* [PAGE TEXT]:

▼

2.5.4. Dispersion, Morphology, and Distribution of the Wet Granules and In-Situ Gelling Films
Using SEM, the size distribution, shape, and dispersion of Rv, Sp, NA, Sp0.6-Rv, PM-NA 1200, and NA-Sp-Rv-1200 films can be observed in Figure 6A–F. Rv rectangular crystals were observed (Figure 6A). On the other hand, the Sp powder appeared to have a non-uniform shape (Figure 6B). The NA powder was found to possess a non-uniform shape, which is shown in Figure 6C. In Figure 6D, the wet granules of Sp0.6-Rv comprised the Sp powder and the Rv rectangular particles. The physical mixture picture (Figure 6E) showed the three constituents with their unique shapes. The NA-Sp-Rv confirmed the film encapsulation (Figure 6F).

▲

* [RECORDS PROVIDED]:
▼

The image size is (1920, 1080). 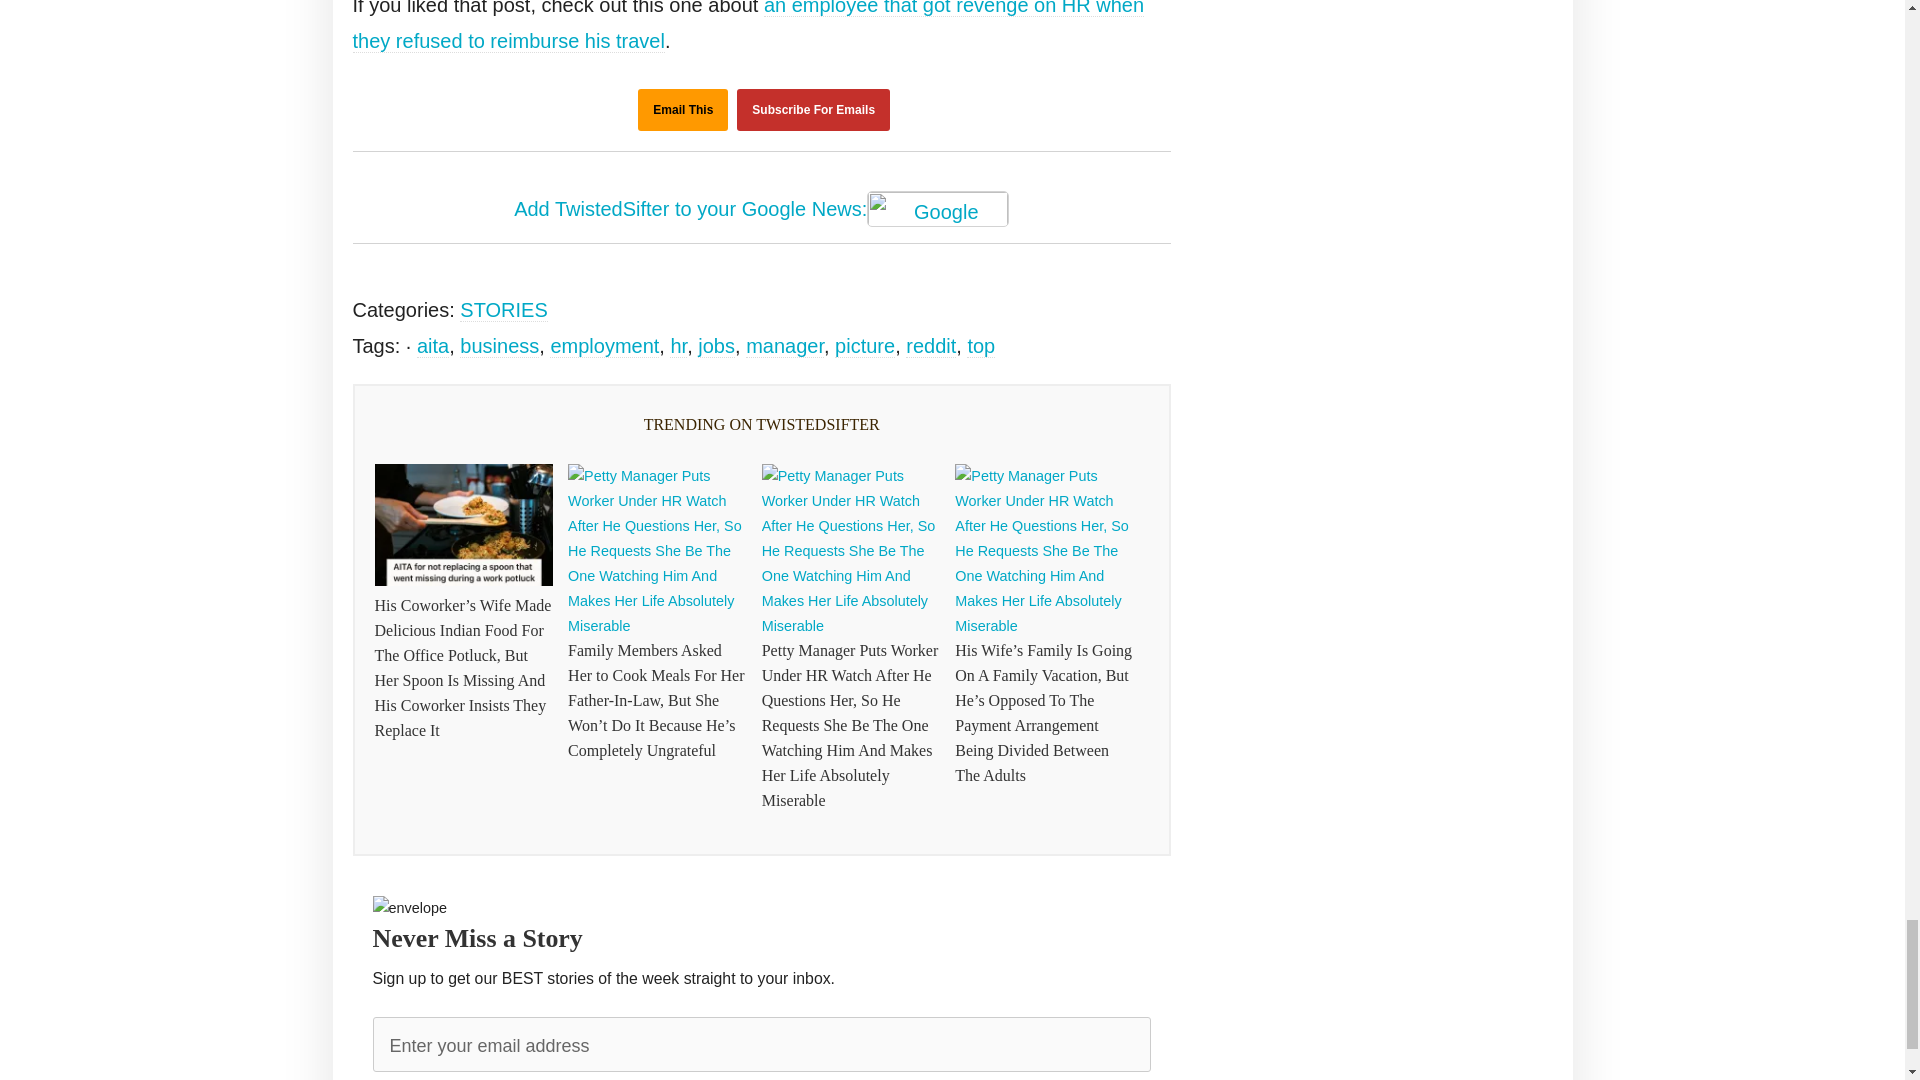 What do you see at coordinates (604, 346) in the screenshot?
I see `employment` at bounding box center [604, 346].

▲
▼

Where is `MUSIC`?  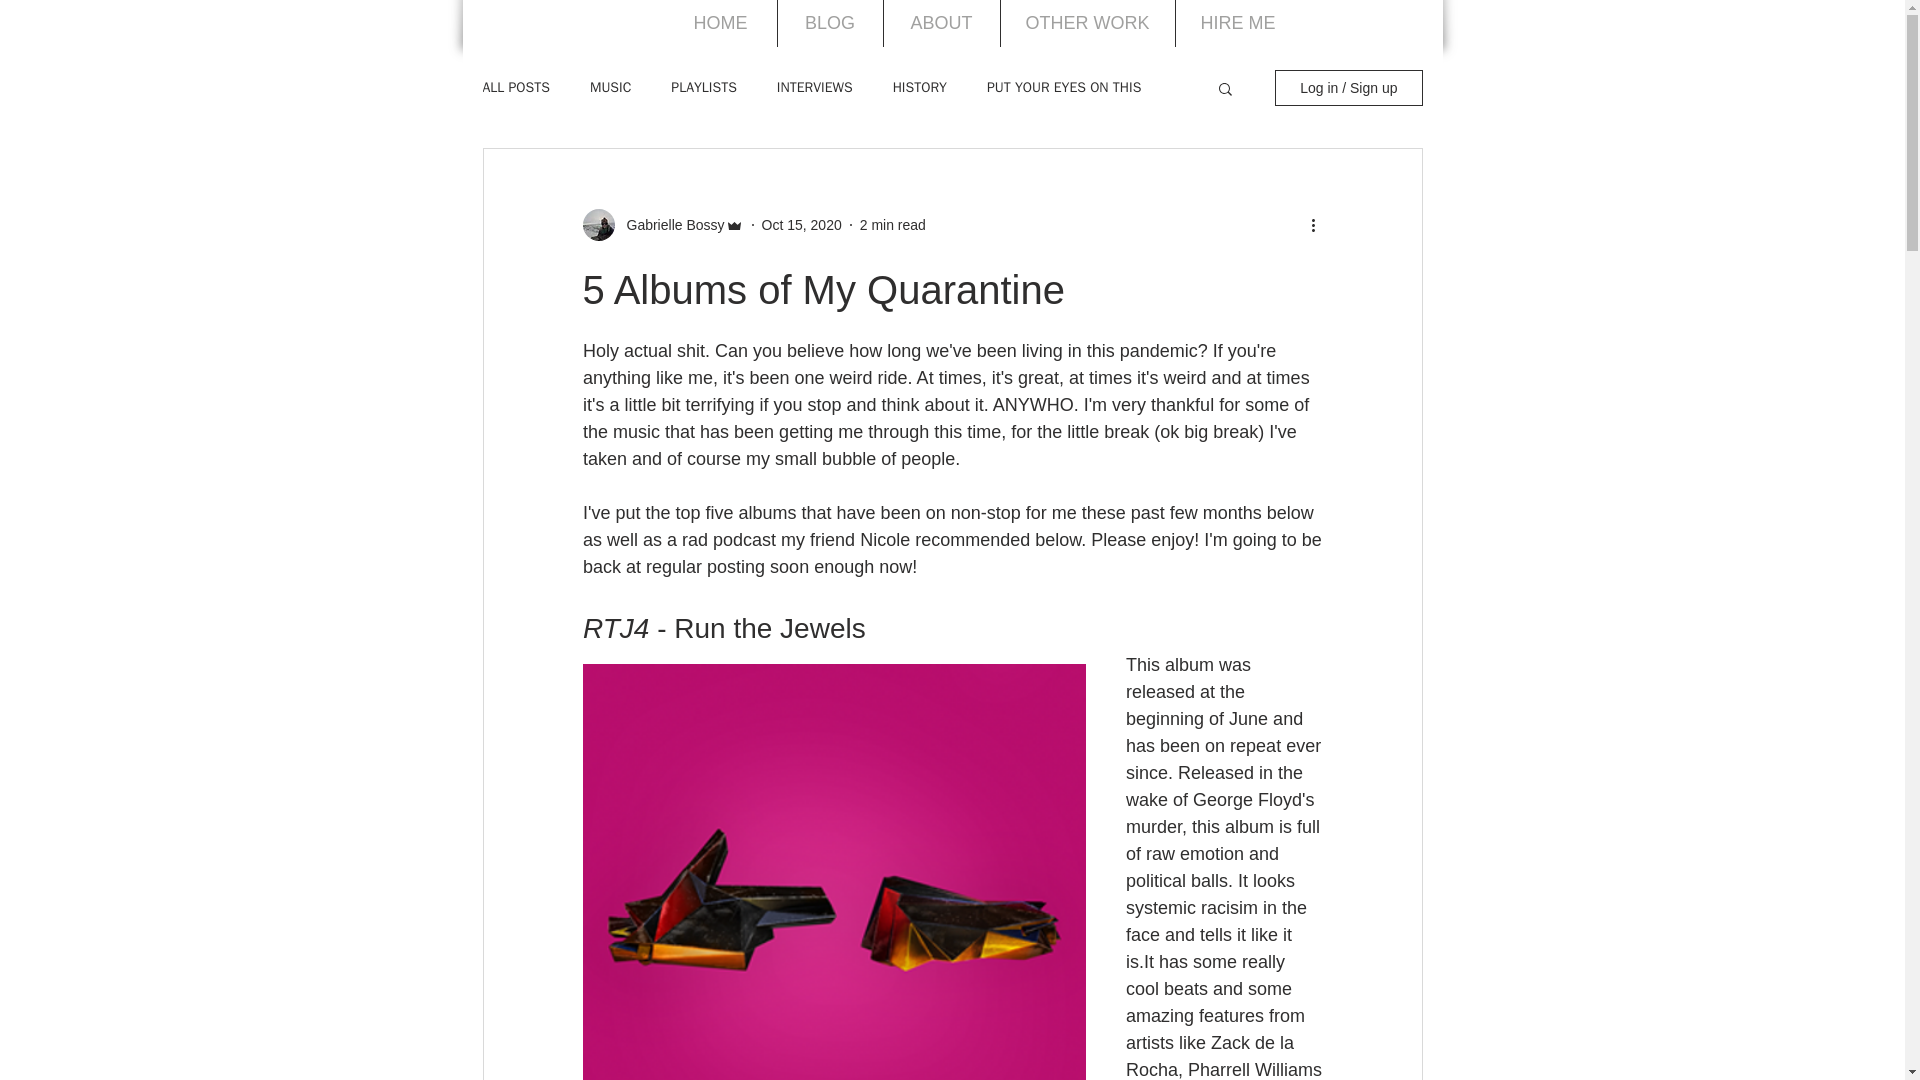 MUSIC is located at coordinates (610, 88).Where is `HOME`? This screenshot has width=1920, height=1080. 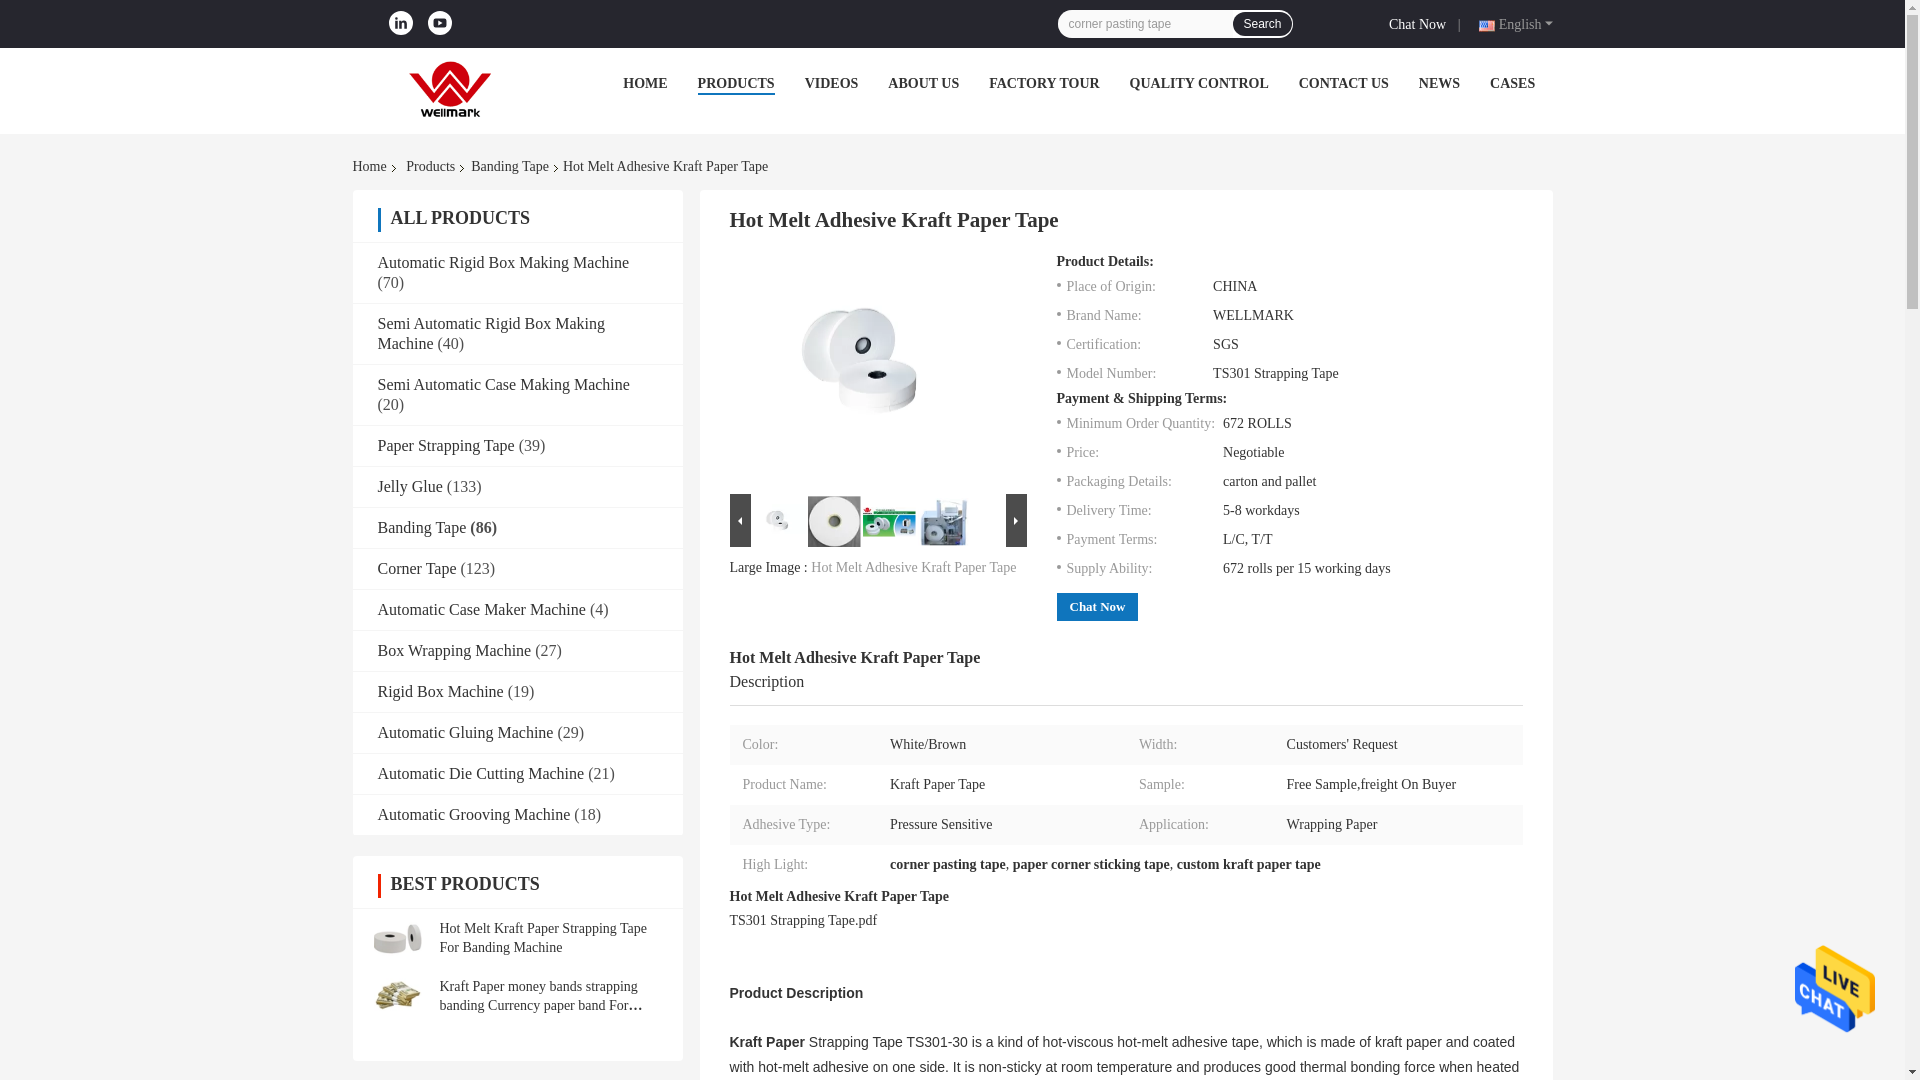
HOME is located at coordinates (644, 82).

▲

* [YOUR TASKS]:
**A)** Explain in one to three sentences how, according to the section on granule and film morphology, the size distribution, shape, and dispersion of the samples and films could be observed.
**B)** Reproduce the stretch of the section on granule and film morphology from "2.5.4. Dispersion, Morphology, and" through "encapsulation (Figure 6F).", word for word.
The records were drawn from a separate source and are unrelated to the text.

* [TASK-BY-TASK SOLUTIONS]:
**A)** They could be observed using SEM. The section states that SEM allowed the size distribution, shape, and dispersion of the Rv, Sp, NA, Sp0.6-Rv, PM-NA 1200, and NA-Sp-Rv-1200 films to be seen in Figure 6A–F.

**B)**
2.5.4. Dispersion, Morphology, and Distribution of the Wet Granules and In-Situ Gelling Films
Using SEM, the size distribution, shape, and dispersion of Rv, Sp, NA, Sp0.6-Rv, PM-NA 1200, and NA-Sp-Rv-1200 films can be observed in Figure 6A–F. Rv rectangular crystals were observed (Figure 6A). On the other hand, the Sp powder appeared to have a non-uniform shape (Figure 6B). The NA powder was found to possess a non-uniform shape, which is shown in Figure 6C. In Figure 6D, the wet granules of Sp0.6-Rv comprised the Sp powder and the Rv rectangular particles. The physical mixture picture (Figure 6E) showed the three constituents with their unique shapes. The NA-Sp-Rv confirmed the film encapsulation (Figure 6F).